United States District Court, C.D. California, Eastern Division

April 17, 2015

JEROME WILSON, Petitioner,
v.
RON RACKLEY, Warden, Respondent.

ORDER TO SHOW CAUSE RE: DISMISSAL OF HABEAS PETITION AS SUCCESSIVE AND/OR AS BARRED BY THE EXPIRATION OF THE STATUTE OF LIMITATIONS

PAUL L. ABRAMS, Magistrate Judge.

A. PROCEDURAL HISTORY

Jerome Wilson ("petitioner") initiated this action on March 24, 2015, by filing a "F[ir]st Amended Petition for Writ of Habeas Corpus by a Person in State Custody"[1] pursuant to 28 U.S.C. § 2254 ("Petition" or "Pet."). The Petition challenges his 1999 conviction in the San Bernardino County Superior Court, case number FWV012851, for second degree burglary (Cal. Penal Code § 459), second degree robbery (Cal. Penal Code § 211), assault with a deadly weapon (Cal. Penal Code § 245(b)), and possession of a semi-automatic pistol (Cal. Penal Code § 12022.5(a)). (Pet. at 2).

On March 30, 2015, the Court ordered petitioner to show cause why the Petition should not be dismissed as fully unexhausted[2] ("Order to Show Cause"). (Dkt. No. 4). On April 15, 2015, petitioner filed a Response to the Order to Show Cause, demonstrating that he previously had raised the eight claims in the Petition in a habeas petition to the California Supreme Court, and the California Supreme Court had denied his habeas petition on February 18, 2015. (Dkt. No. 7). Accordingly, the Court's March 30, 2015, Order to Show Cause is discharged.

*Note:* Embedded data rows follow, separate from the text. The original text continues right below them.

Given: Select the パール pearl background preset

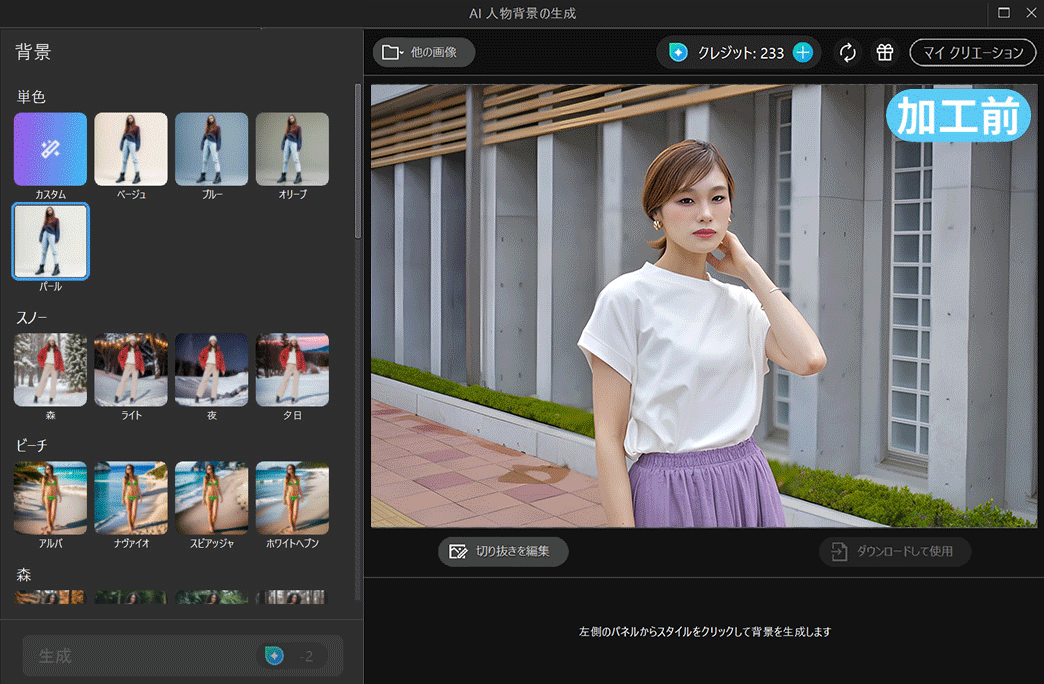Looking at the screenshot, I should tap(50, 241).
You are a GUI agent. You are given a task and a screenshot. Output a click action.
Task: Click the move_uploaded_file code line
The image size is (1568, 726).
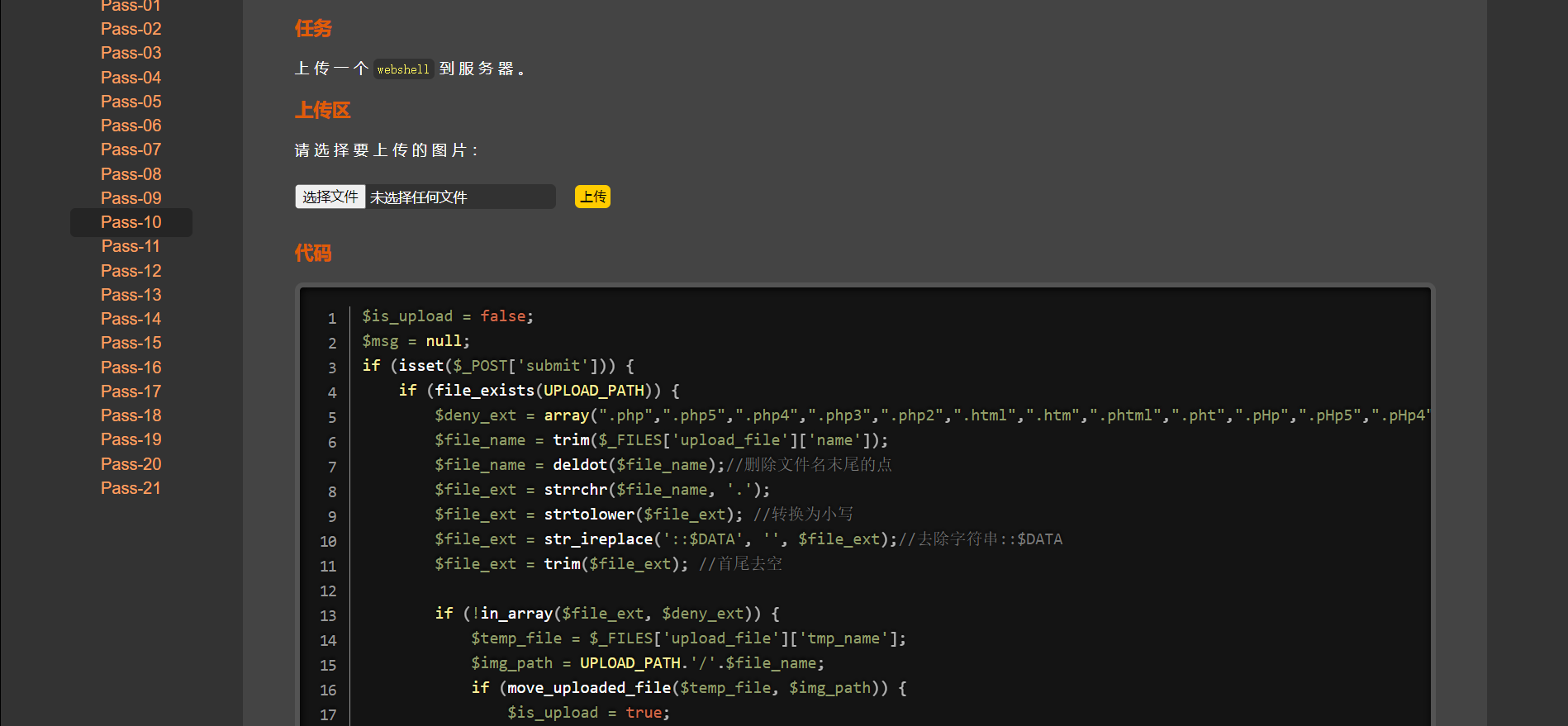coord(689,688)
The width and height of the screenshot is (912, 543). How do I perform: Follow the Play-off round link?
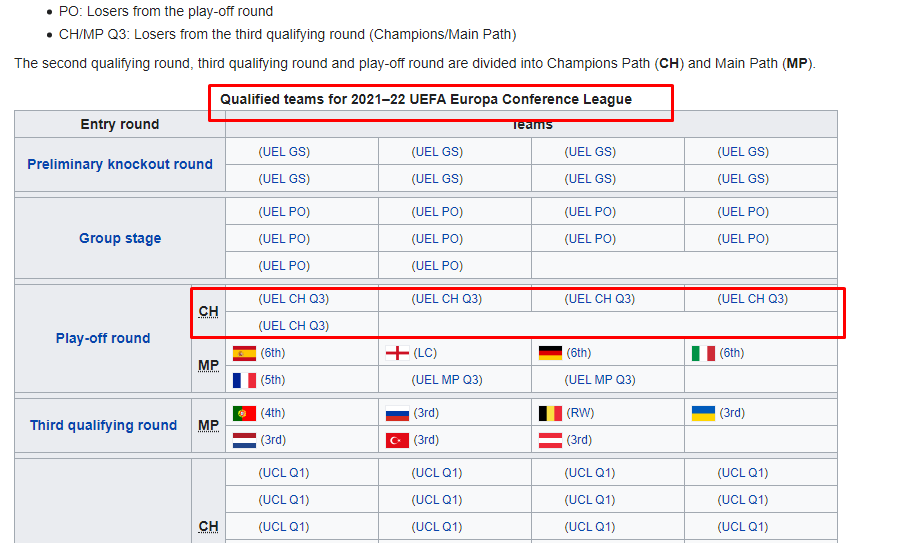coord(103,338)
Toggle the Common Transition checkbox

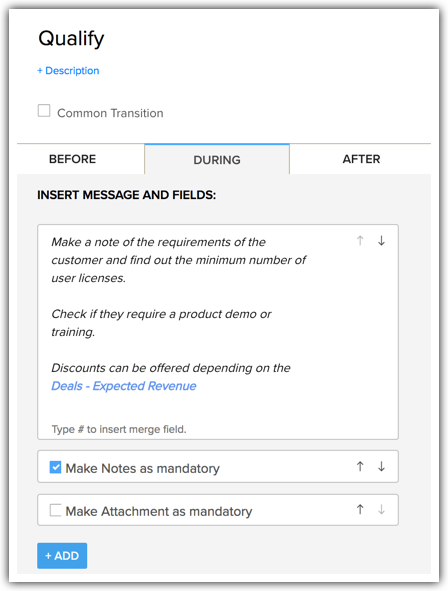[44, 111]
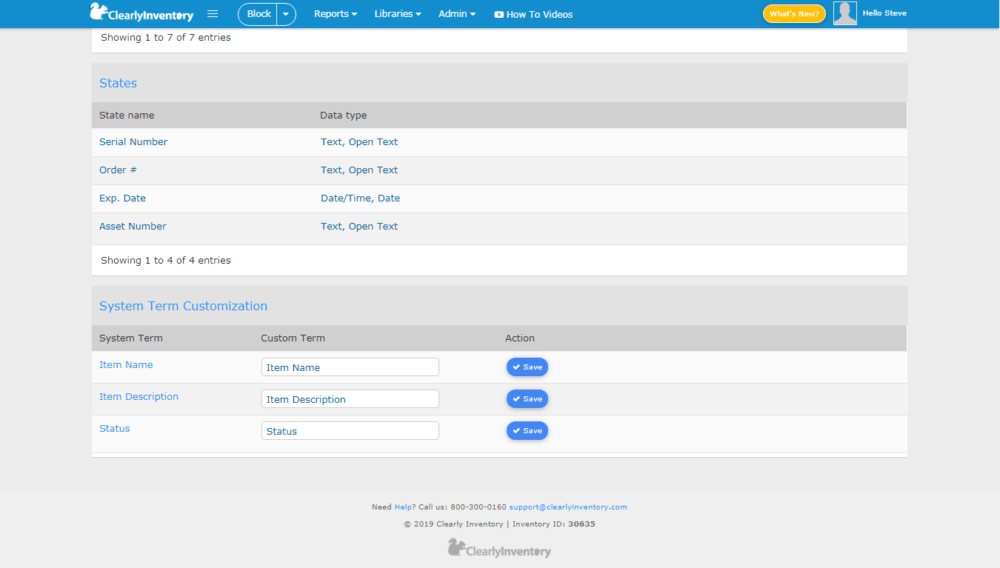Click the Item Name custom term field
The width and height of the screenshot is (1000, 568).
[350, 367]
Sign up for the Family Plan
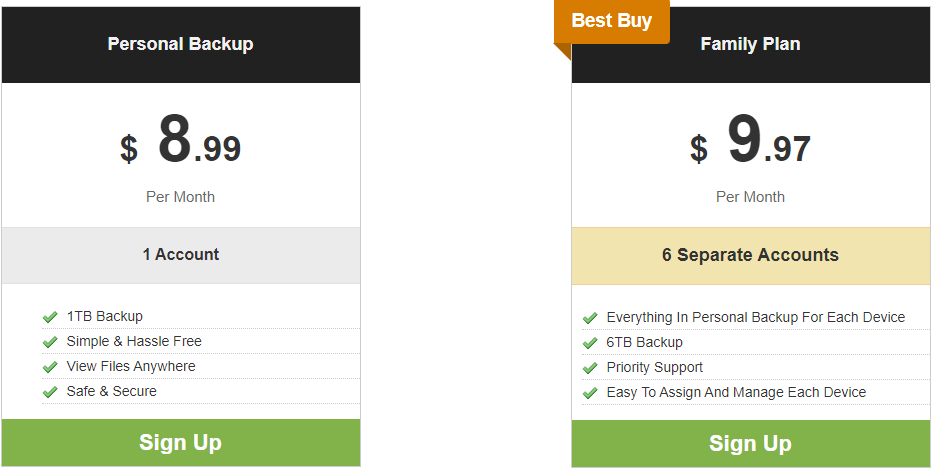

The Court observes that on October 22, 2001, petitioner filed an earlier habeas petition in this Court, in case number ED CV 01-809-R (PLA) ("ED CV 01-809"), also challenging his 1999 conviction ("2001 Petition"). The 2001 Petition was denied and dismissed with prejudice on the merits pursuant to the Judgment entered on March 11, 2003. (Case No. ED CV 01-809, Dkt. No. 59). Petitioner's request for a certificate of appealability was denied by the District Judge on April 1, 2003. (Case No. ED CV 01-809, Dkt. No. 62). Petitioner's request for a certificate of appealability to the Ninth Circuit was granted in part, on the issue of whether the district court was correct in its procedural rulings regarding petitioner's request for stay and leave to amend the 2001 Petition. (Case No. ED CV 01-809, Dkt. No. 66). On October 19, 2005, the Ninth Circuit affirmed the district court's Judgment. (Case No. ED CV 01-809, Dkt. No. 70).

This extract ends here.